Selected extract
[Begin]

# satin black overdone or still looks good



## craigeh123 (Dec 26, 2011)

ive got a fair few blisters coming up on the car now and i dont really have the money for respraying it in anything great . I have facilities available to me to sppray it but even to 2k it in trophy yellow will cost me £200 which i dont have . 

However i can get 5 litres of satin black for £40 . i dont like matt black but satin as per aprillias etc looks good . if i do it i intend to keep the wheels roof and mirrors gloss black . 

will this look **** ? i feel it could look great , downside being i cant paint the engine bay but i plan to leave the yellow badges etc so it wouldnt be to bad .


----------



## craigeh123 (Dec 26, 2011)

far cry from the pearl yellow i wanted it be


----------



## BoostJunky86 (Oct 25, 2012)

If you do it all satin could look cool! At £40 and some time, you'll soon find out lol!

Focus rs500 is satin/matte black with gloss black wheels and looks cool!

But id be tempted to go a bit mad with the colour if wheels if my car was satin black. Give it a kinda track slag look lol


----------



## davies20 (Feb 22, 2009)

It's over done in my opinion. I can't stand it when I see Mary black on a car now , even if its just a bonnet or roof wrap, just because that many people have done it!


----------



## craigeh123 (Dec 26, 2011)

yeah i dont like matt only satin . prob a bit over done but its cheap and would look tidier than yellow and rust


----------



## Aaran (Sep 18, 2007)

plastidip FTW
its about £60 quid a 5lt pot.

saves sanding, masking and its removable after so if you dont like it peel it off and volia oem yellow paint


----------



## pharmed (Feb 11, 2013)

As above! worth a shout


----------



## funkysi (Mar 18, 2006)

Awful! Satin black, IMO, looked dreadful when it was fashionable, now, it looks even worse. Makes a car look unwashed and neglected. I've never ever understood its appeal what so ever.


----------



## craigeh123 (Dec 26, 2011)

Ive always liked it lol . I don't like plastidip i just cant see it lasting , i think if it can be peeled off its gonna chip easily .


----------



## Andyb0127 (Jan 16, 2011)

To be honest mate.
It's one of those things you either love or hate. It's like when you modify a car not everyone is going to like it, it's down to personal preference, you've done it the way you want it. 
If you like it then go for it mate, or get a photoshop done of it to give an idea of what it would look like. The answers you'll get will probably be more confusing specially them being mixed views, making it even more impossible to decide. :thumb:


----------



## craigeh123 (Dec 26, 2011)

Very good point Andy so far opinions are defo 50 50 ! I just cant see the point of spending upwards of 200 quid on paint for an 800 quid car . Especially seeing as i need 2 tyres and an exhaust soon to . I just want it tidied up


----------



## Andyb0127 (Jan 16, 2011)

I know what you mean mate.
But do we ever get back what a car has cost us, i understand what you saying I've been in the same position. Bought the car for thousand pound, then came total repaint in a flip perl colour, wheels refurbed and painted, suspension changed, engine removed an rebuilt, and so on. It the same old cliche really you always loose money on it never really truly get back what you spend. And most of the work I did myself and the car in question was a citreon ax gt.


----------



## craigeh123 (Dec 26, 2011)

i know ill never see it back but im thinking the exhaust and tyres really should be priority ! how many litres should i need in 2k for exterior blow over and youd know


----------



## Andyb0127 (Jan 16, 2011)

[End]

Information provided
[Begin]

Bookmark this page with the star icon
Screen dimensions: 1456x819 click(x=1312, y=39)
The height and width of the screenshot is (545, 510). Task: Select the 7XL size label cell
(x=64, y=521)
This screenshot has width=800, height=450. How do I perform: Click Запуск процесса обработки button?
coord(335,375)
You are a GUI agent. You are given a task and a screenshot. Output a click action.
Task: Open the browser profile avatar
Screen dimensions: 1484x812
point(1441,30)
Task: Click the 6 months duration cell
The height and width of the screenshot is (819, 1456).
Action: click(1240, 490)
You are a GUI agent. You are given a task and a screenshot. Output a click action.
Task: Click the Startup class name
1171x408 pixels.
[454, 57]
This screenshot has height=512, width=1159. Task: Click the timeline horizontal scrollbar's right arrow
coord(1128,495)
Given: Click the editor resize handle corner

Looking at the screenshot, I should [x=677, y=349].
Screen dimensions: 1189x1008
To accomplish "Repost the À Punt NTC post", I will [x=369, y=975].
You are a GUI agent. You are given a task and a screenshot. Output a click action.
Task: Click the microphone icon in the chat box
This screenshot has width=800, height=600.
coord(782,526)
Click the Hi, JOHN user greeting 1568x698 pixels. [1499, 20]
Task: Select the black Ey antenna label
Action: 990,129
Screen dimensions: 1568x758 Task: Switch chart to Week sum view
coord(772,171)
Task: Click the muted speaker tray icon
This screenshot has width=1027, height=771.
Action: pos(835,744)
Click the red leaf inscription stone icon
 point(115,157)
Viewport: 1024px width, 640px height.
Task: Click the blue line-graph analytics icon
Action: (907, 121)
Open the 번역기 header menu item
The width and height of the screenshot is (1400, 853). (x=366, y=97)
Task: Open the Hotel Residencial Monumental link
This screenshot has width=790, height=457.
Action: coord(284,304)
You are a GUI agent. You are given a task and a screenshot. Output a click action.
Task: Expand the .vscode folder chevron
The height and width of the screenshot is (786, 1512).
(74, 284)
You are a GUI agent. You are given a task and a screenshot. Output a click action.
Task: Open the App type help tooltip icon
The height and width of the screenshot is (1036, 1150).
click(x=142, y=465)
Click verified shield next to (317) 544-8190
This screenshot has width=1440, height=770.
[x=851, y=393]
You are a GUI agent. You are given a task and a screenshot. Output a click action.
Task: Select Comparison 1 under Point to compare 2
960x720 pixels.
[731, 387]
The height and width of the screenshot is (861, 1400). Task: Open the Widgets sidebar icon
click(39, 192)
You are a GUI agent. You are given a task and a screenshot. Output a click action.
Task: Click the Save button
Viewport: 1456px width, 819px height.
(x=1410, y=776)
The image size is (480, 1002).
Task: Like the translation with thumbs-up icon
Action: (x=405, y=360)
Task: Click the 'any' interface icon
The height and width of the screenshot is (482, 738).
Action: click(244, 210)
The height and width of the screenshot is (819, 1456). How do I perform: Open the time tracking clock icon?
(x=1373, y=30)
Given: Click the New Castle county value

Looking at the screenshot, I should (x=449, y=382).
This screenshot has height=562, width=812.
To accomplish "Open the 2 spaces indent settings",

[End]

Tasks to perform
**a.** In the entries, rewrite the stretch from the first line through the line containing "point(1441,30)", swapping "star icon" for "bookmark button" and leaving everything else unchanged.
**b.** Carry on the forum thread about spraying a car satin black from the point where it stops.
The forum thread and the entries have no connection to each other.

Outputs
**a.**
Bookmark this page with the bookmark button
Screen dimensions: 1456x819 click(x=1312, y=39)
The height and width of the screenshot is (545, 510). Task: Select the 7XL size label cell
(x=64, y=521)
This screenshot has width=800, height=450. How do I perform: Click Запуск процесса обработки button?
coord(335,375)
You are a GUI agent. You are given a task and a screenshot. Output a click action.
Task: Open the browser profile avatar
Screen dimensions: 1484x812
point(1441,30)

**b.**
Yeah I know mate, tyres and exhaust should be done first. 
Tell you what do you want a blow over in trophy yellow or satin. As if you want wait till the decent weather gets here if we get any lol. And I'll see if i can get the paint cheaper for you, then see if we can sort something out about painting it if that would help.


----------



## craigeh123 (Dec 26, 2011)

mate thats a really kind offer what a legend ! . 
im sorted for somewhere to paint it as i work next door to a painter and i clean stuff for him etc etc and can use his booth (that said ive seen your paintwork and im well impressed) . 
ive found 2k for 24 quid a litre (trophy yellow) or 5 litre kits in a few colours (not trophy yellow ) for £70 quid i just dunno how much id need lol ! yellow will be less work as i only need to do the outside . satin more work but cheaper ! ( ie £60 in total ) plus you dont see many satin mg zr's . But im worried it will look like its only been done cos its cheap lol ! 
would you happen to have colour chips at your work for ral colours and trophy yellow ? because 2k bs and ral colours are mega cheap . i could of course do it in satin white that would be really different ! 

i could just do some localised repairs but i know trophy yellows not really an ideal colour for that sort of thing ! 

or i could just face the fact its an old car not really worthy of lavishing the care i do on it !


----------



## Andyb0127 (Jan 16, 2011)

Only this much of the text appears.